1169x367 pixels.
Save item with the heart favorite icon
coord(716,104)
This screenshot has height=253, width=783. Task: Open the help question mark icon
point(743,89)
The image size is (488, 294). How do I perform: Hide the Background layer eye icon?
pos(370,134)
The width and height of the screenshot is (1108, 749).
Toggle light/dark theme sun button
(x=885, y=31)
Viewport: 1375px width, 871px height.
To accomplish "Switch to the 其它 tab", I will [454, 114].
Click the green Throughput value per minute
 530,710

------------------------------------

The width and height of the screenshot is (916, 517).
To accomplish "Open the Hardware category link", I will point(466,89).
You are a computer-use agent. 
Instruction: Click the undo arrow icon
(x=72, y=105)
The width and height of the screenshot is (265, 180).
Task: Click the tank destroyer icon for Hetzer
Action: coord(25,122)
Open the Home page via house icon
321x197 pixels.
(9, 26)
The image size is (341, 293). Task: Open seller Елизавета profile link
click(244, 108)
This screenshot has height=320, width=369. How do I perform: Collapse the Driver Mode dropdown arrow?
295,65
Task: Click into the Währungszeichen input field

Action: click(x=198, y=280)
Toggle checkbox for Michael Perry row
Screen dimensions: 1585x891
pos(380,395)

------------------------------------

Exercise requirements:
Work through the entries, filtering for the string "accomplish", and copy each line that holds it.

Answer to this exercise:
To accomplish "Switch to the 其它 tab", I will [454, 114].
To accomplish "Open the Hardware category link", I will point(466,89).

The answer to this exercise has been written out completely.